Sirius opens his mouth to reply, “Nothing they’re just disg-”
“Mr Black! I would have thought you’d learnt to stay silent by now!” Sirius just shrugs and moves to continue his conversation with pettigrew.
“As i was sayi-”
“You will be moved.” Slughorn continues, almost as though he knows the impact his words will have on the boys, particularly a certain James potter. Surprisingly it takes him a while to register exactly what has been said, considering who this is though, the silence only lasts for so long.
“MOVED? PLEASE PROFESSOR DON’T TAKE PADFOOT FROM ME!” He screams at a volume that was far too loud for the man sitting opposite him. James doesn’t seem to care though, he finds whatever earache the professor wakes up with will be nothing compared to the hole being torn out of his heart. Move Sirius? How cruel.
Sirius also stands in a fit of outrage and Remus finds himself concerned that the boys will in fact jump the potions master, that being said however, he doesn’t think he’ll stop them should they do.
Professor Slughorn rubs his eyes for what certainly feels like the umpteenth time. “Mr Potter, you will control yourself!” He yells, and James just pouts. “Since Mr Black can obviously not be trusted in your presence, I have no choice but to seat him elsewhere.”
“Hey! I can very much be trust-”
“This is not up for negotiation, you will be seated next to Ms Garnier for the rest of this term, should i feel that your behaviour has improved i will be inclined to move you back, if not i will request for you to be removed out of my class. Is that understood Mr Black.”
Sirius sits there in a horrified silence, and the boys can’t seem to recall a time where their friend has truly been left speechless-it’s frankly concerning if you ask them.
Garnier? He had to be joking.
“Mr Black i asked if you understo-”
It’s Sirius’ turn to object, he sits up in his seat before running an annoyed hand through his hair. “I don’t want to sit next to that, pick someone else.”
Remus flinches at his tone. How it was that Garnier managed to get under his friend’s skin without even being present was beyond him. “Sirius-”
“No, I won't do it.”
Clearly tired and pushed to his wits end Professor Slughorn stands up and straightens his robes. “This is non-negotiable Mr Black. The girl is the brightest in the year, perhaps she will do you some good.”
Some good? Sirius almost snorts out loud. What could an arrogant, blood supremacist, pompous toad possibly do for him? He’d much rather just drop potions entirely.
He’s about to suggest this when Remus sends a glare his way. Now, the boy may not be well versed in the act of eyebrow talking, but he was damn near fluent in giving looks, particularly ones that screamed;
Shut up Sirius, don’t do something you’ll regret.
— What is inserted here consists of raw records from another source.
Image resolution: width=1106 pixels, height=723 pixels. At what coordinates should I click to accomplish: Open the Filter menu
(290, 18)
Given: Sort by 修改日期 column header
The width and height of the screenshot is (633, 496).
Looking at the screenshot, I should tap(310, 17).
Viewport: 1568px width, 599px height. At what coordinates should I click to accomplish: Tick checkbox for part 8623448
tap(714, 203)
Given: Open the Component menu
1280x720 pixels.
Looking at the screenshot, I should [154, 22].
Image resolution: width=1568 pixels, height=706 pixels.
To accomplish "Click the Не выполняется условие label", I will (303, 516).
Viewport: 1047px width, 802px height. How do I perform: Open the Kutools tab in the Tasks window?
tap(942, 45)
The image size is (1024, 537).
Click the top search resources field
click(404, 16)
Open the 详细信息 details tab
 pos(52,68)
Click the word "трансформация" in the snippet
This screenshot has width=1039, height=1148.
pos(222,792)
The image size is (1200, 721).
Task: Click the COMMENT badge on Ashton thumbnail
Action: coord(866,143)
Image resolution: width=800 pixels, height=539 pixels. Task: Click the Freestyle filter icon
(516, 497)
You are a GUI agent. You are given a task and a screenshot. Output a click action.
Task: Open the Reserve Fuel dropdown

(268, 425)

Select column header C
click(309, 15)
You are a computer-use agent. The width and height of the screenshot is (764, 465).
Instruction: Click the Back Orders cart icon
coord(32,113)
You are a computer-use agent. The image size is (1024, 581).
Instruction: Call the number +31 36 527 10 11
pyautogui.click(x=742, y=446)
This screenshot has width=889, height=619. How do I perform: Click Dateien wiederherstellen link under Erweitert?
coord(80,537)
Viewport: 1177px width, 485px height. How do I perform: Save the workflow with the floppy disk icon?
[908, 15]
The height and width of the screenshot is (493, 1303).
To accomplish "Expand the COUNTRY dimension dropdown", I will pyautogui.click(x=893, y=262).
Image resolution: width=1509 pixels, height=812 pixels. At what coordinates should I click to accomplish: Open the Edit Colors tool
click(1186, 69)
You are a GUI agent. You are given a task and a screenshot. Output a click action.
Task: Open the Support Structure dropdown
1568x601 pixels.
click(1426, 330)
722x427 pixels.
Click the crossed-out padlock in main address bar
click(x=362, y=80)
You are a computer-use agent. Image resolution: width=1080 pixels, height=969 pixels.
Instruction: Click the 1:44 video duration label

Now Sirius Black may deem himself a garçon rebelle, but he’s also not stupid. The last thing he needs is to be moved from NEWTS potions and thrown into history of magic.
Merlin, he has no choice but to kill himself.
“Fine. But I can't be blamed for anything that happens.”
Professor Slughorn takes this as a win, he moves out of his desk, hands each boy their detention slip and walks out of the room, “If you say so Mr Black.”
Sirius picks up his wand, Slughorn definitely deserves to be purple.